Best Flat-Weave: Agate Iris, Tantuvi

Why I love it: Tantuvi’s cotton rugs are five times thicker and therefore stronger than typical flat-weaves. They can also be cleaned in cold water in a washing machine (as long as yours doesn’t have an agitator), so even if someone walks on them in their germy shoes, you won’t have to freak out. This specific design is handwoven in Rajasthan on panja looms using 100 percent fine Indian cotton dyed in Jaipur. The palette and pattern were inspired by northern India’s kaleidoscopic terrain shaped by natural rock formations. 

Where I see it: Because they’re so durable, I picture this textile in an entryway. But Tantuvi’s creations are also more absorbent than other flat-weaves, so the kitchen or bathroom are good choices, too. 

Best Geometric: Selandia Rug in Rose, Design Within Reach

Why I love it: The graphic shapes, designed by Urd Moll Gundermann for Linie Design, are big and bold, but because they’re in varying shades of dusty pink and peach, they won’t overpower your space. And although it’s all made of 95 percent wool and 5 percent viscose, a mix of construction techniques creates subtle differences in texture. 

Where I see it: I’d put it in a living room under a glass coffee table. That way you’ll still be able to appreciate the understated artistry. 

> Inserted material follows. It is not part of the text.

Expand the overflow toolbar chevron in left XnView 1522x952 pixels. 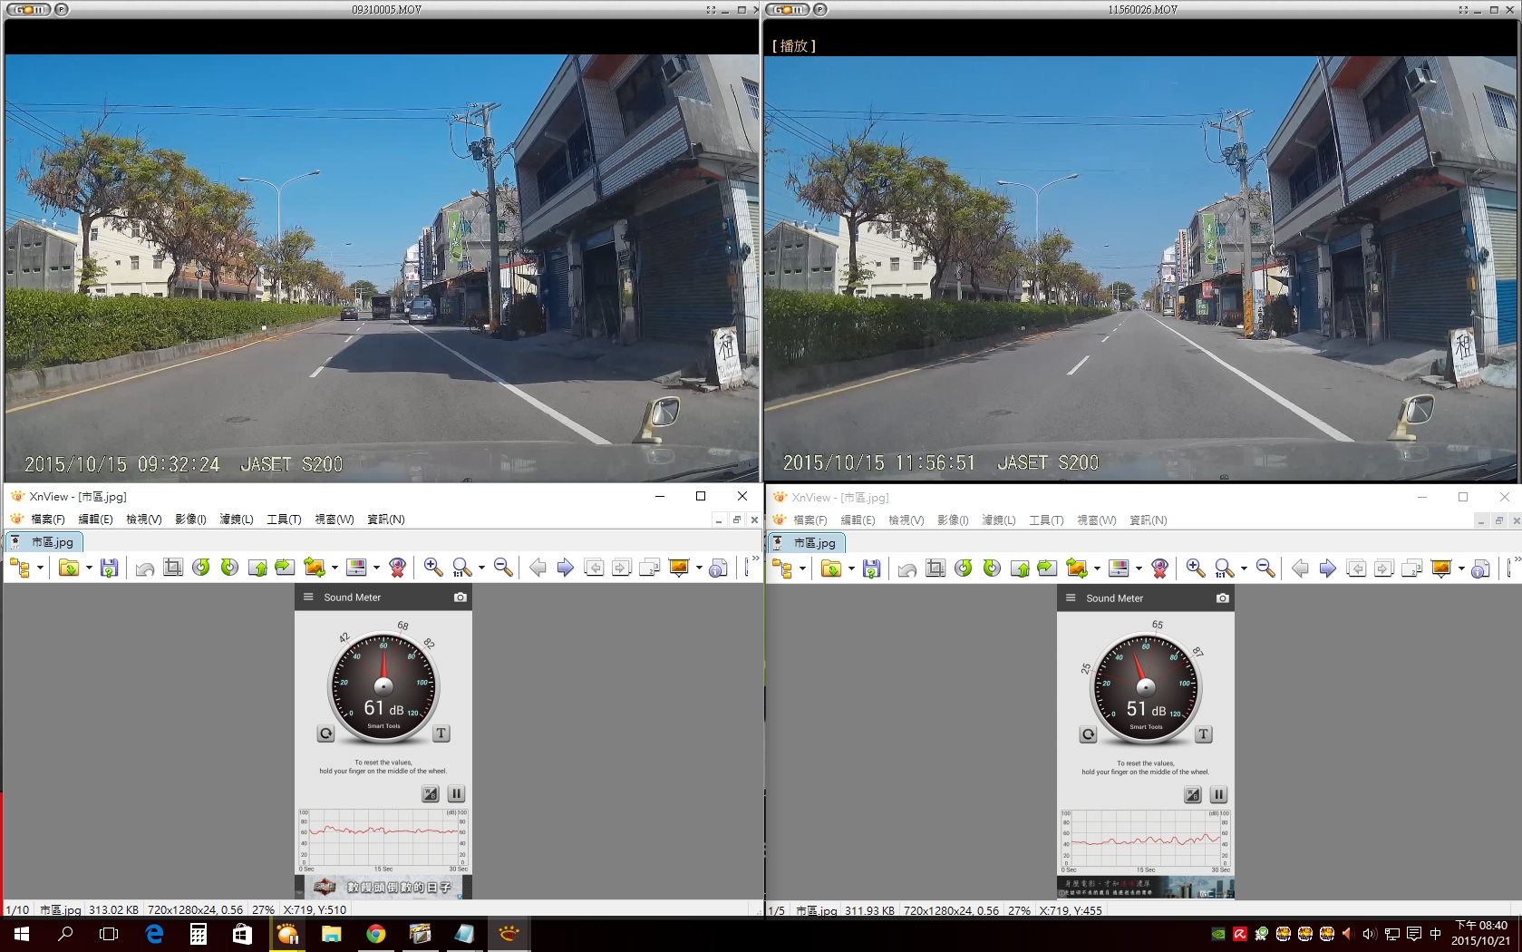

Best Heirloom: Matrix Rug, Dana Haim

Why I love it: This rug is a work of art in every sense, from the drawings Dana Haim does herself to the artisans in India who hand-dye the pastel colorway and hand-tuft that pattern using worsted wool from New Zealand. 

Where I see it: The brand calls this rug “a cozy place to land after a hard day’s work,” but since we’re all working from home now, why not give yourself a cozy place to land during your 9-to-5?